Snell retired from the MTA in 1985 and relocated to Hong Kong to work for Leighton Asia, who were involved in consortium with the MTA, becoming project manager of the Hong Kong light rail. The light rail opened in September 1988, with Snell commenting that opening day was "packed in true Hong Kong style".

Snell died in Hong Kong on 14 December 1988. He was survived by his wife Joan and their two daughters.

==Organisational involvement==
Snell was on the Management Committee of the International Union of Public Transport (UIPT), the first Australian representative, and was founding member of the UIPT Light Rail Commission. In this capacity, he aided in the creation of Light Rail Transit standards, and was one of a group of three Members of the Commission who presented at the UITP 46th International Congress in Brussels in May 1985. Snell's work in advocating for light rail saw him elected as the Honorary Vice President of the Light Rail Transit Association of the UK.

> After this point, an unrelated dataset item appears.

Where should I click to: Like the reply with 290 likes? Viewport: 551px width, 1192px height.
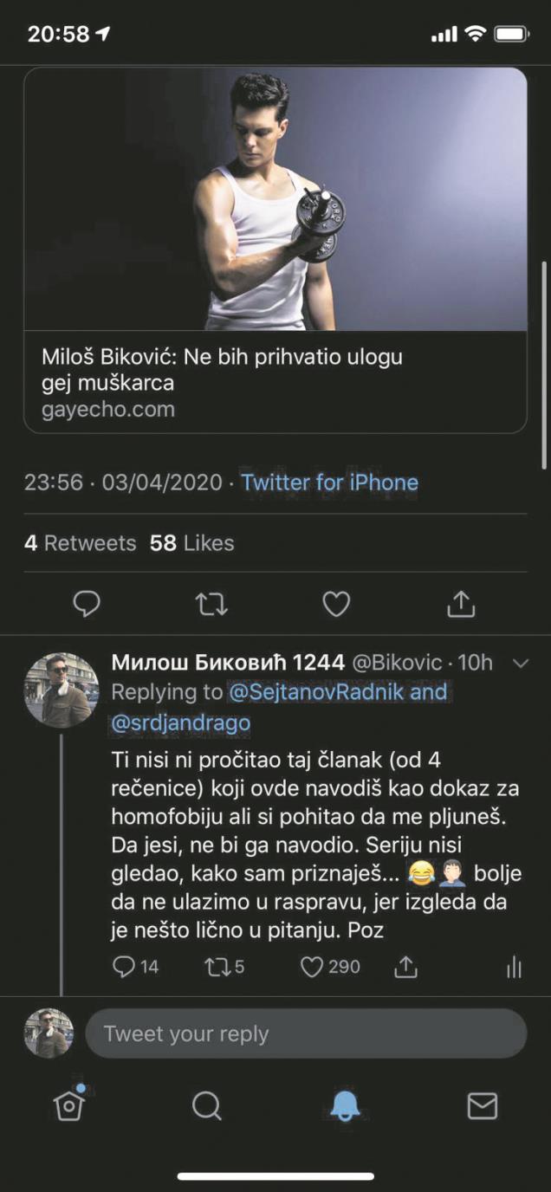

Along with his Diploma of Electrical Engineering, he was a graduate of the Australian Administrative Staff College, and held professional affiliations as a member of The Institution of Engineers Australia, and a fellow of The Chartered Institute of Transport. He served as vice-chairman of the general committee of the latter institute for eight years. He was also involved in Rotary International from 1978, being active in Melbourne Rotary and in the Welfare of the Young Committee.